El colofón de su cordura llegó tras su affaire durante el rodaje de «Impulso sensual» con James Woods (que estaba casado con Sarah Owen y al que en la actualidad la actriz Amber Tamblyn le acusa de comportamiento indecente), que la llevó a vengarse de él pegándole el pene a la pierna con pegamento instantáneo. No llegó tan lejos como Lorena Bobbitt, pero acabó en los juzgados y le pagó casi 2 millones de euros de indemnización. La última provocación que se le conoce fue en una entrega de premios en 2008, cuando decidió gritarle al director Julian Schnabel que se callara cuando este daba su discurso de agradecimiento.

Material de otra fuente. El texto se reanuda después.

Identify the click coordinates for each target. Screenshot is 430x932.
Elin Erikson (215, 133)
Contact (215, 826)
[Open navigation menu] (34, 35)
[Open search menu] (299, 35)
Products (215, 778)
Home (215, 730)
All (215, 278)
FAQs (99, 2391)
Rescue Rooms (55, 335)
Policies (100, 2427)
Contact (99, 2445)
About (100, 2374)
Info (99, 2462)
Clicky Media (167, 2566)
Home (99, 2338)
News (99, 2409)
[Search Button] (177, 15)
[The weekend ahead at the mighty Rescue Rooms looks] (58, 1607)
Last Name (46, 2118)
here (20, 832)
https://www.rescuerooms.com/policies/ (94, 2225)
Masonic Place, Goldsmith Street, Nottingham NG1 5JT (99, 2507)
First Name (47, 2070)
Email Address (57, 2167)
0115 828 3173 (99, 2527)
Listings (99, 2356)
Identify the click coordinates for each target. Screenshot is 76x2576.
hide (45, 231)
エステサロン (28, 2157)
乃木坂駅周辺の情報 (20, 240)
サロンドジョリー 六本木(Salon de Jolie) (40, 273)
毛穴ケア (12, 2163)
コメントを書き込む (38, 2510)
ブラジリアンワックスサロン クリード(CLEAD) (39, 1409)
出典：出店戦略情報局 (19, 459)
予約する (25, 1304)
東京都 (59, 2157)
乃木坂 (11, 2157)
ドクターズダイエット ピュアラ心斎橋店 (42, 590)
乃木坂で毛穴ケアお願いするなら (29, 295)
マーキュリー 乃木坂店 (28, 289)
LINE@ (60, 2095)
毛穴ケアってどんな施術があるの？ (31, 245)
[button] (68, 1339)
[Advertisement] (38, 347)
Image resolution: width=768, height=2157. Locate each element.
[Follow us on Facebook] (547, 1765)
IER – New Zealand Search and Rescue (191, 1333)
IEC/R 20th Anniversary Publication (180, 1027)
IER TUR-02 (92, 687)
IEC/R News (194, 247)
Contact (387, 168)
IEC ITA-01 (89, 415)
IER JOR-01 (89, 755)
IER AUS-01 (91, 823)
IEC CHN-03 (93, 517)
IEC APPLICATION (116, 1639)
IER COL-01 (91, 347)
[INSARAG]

A los pocos días, entró en una clínica de desintoxicación. «Sean lleva muchos años luchando contra su adicción», anunció su representante. A pesar de las acusaciones de mal comportamiento, Young sufrió como pocas el doble rasero de Hollywood: mientras a sus compañeros les perdonaban los errores, a ella la convertían en carnaza de tabloides sensacionalistas.

Con vocación para la danza, Young cambió su carrera de bailarina por la interpretación, debutando en con el filme de James Ivory «Jane Austen in Manhattan». Dos años después, su belleza cautivó a Ridley Scott, que le dio el papel protagonista de «Blade Runner». Al poco tiempo rodó «Dune», la novela de Frank Herbert que recreó David Lynch, un filme destinado al éxito que terminó en las estanterías de los vídeo clubs de culto.

Olvidada y desterrada, Young reapareció en 2011 en el reality «Celebrity Rehab», donde descubrimos su alcoholismo, una adicción por la que había sido humillada y exiliada de las pantallas. Muchos son los vídeos de su aparición en el programa, pero uno en especial, contando el dolor de su depresión, llamó la atención de los productores. La reina de los replicantes pedía su lugar, lavaba su imagen para continuar en el negocio. Desde entonces, Young ha trabajado en papeles pequeños de forma continua en la televisión y en el cine, y volveremos a verla en «Blade Runner 2049».

Divorciada del actor Bob Lujan y madre de dos hijos, en sus años de éxodo Sean Young acabó haciendo lo mismo que Bette Davis: contratar un anuncio en la revista «Variety» dando las gracias por el trabajo, ninguno, que había recibido ese año. Hoy, la actriz que más ha influido en la imagen de las películas de ciencia ficción junto a Carrie Fisher, vive de las migajas de una industria que no rige igual para los hombres que para las mujeres.